La Chiesa celebra oggi la memoria di San Leone Magno, il grande Pontefice vissuto
nel quinto secolo, in un tempo di grandi rivolgimenti politici e sociali che di lì
a poco avrebbero portato alla caduta dell’Impero Romano. Il Papa gli ha dedicato un’udienza
generale il 5 marzo scorso. Ce ne parla Sergio Centofanti.
“La Croce
di Cristo è sorgente di tutte le benedizioni e causa di tutte le grazie”: è quanto
affermava San Leone Magno che sulla fede in Gesù abbandonato e crocifisso fondò tutta
la sua opera di Pontefice. Originario della Tuscia, fu consacrato Successore di Pietro
il 29 settembre del 440. Il suo papato – afferma Benedetto XVI – è stato uno dei più
importanti della storia:
“Quelli in cui visse
Papa Leone erano tempi molto difficili: il ripetersi delle invasioni barbariche, il
progressivo indebolirsi in Occidente dell’autorità imperiale e una lunga crisi sociale
avevano imposto al Vescovo di Roma – come sarebbe accaduto con evidenza ancora maggiore
un secolo e mezzo più tardi, durante il pontificato di Gregorio Magno – di assumere
un ruolo rilevante anche nelle vicende civili e politiche. Ciò non mancò, ovviamente,
di accrescere l’importanza e il prestigio della Sede romana”. Leone
Magno riuscì a fermare Attila, incontrandolo con coraggio a Mantova nel 452 dopo che
i suoi Unni avevano devastato le regioni nordorientali dell’Italia. E nel 455 riuscì
a mitigare il sacco di Roma dei Vandali di Genserico, impedendo che incendiassero
la città e facessero strage della popolazione. Costantemente sollecito della comunione
tra le diverse Chiese fu sostenitore instancabile del primato romano, esercitando
la responsabilità del Successore di Pietro in Oriente come in Occidente con prudenza
e fermezza:
“Mostrava in questo modo come l’esercizio
del primato romano fosse necessario allora, come lo è oggi, per servire efficacemente
la comunione, caratteristica dell’unica Chiesa di Cristo”. “Consapevole
del momento storico in cui viveva e del passaggio che stava avvenendo – in un periodo
di profonda crisi – dalla Roma pagana a quella cristiana, Leone Magno seppe essere
vicino al popolo e ai fedeli con l’azione pastorale e la predicazione”:
“Animò
la carità in una Roma provata dalle carestie, dall’afflusso dei profughi, dalle ingiustizie
e dalla povertà. Contrastò le superstizioni pagane e l’azione dei gruppi manichei.

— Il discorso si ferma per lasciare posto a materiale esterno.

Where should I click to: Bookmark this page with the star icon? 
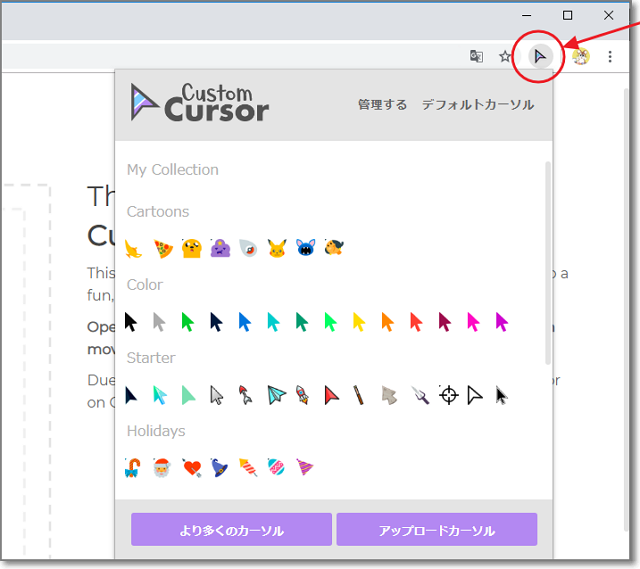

Legò la liturgia alla vita quotidiana dei cristiani: per esempio, unendo la pratica
del digiuno alla carità e all’elemosina”. “In
particolare – ha ricordato Benedetto XVI - Leone Magno insegnò ai suoi fedeli – e
ancora oggi le sue parole valgono per noi – che la liturgia cristiana non è il ricordo
di avvenimenti passati, ma l’attualizzazione di realtà invisibili che agiscono nella
vita di ognuno”. Nelle difficoltà della vita lo sosteneva la fede in Cristo “vero
Dio e vero uomo” come aveva ribadito nel 451 il Concilio di Calcedonia da lui convocato:
“Nella
forza di questa fede cristologica egli fu un grande portatore di pace e di amore.
Ci mostra così la via: nella fede impariamo la carità. Impariamo quindi con san Leone
Magno a credere in Cristo, vero Dio e vero Uomo, e a realizzare questa fede ogni
giorno nell'azione per la pace e nell'amore per il prossimo”.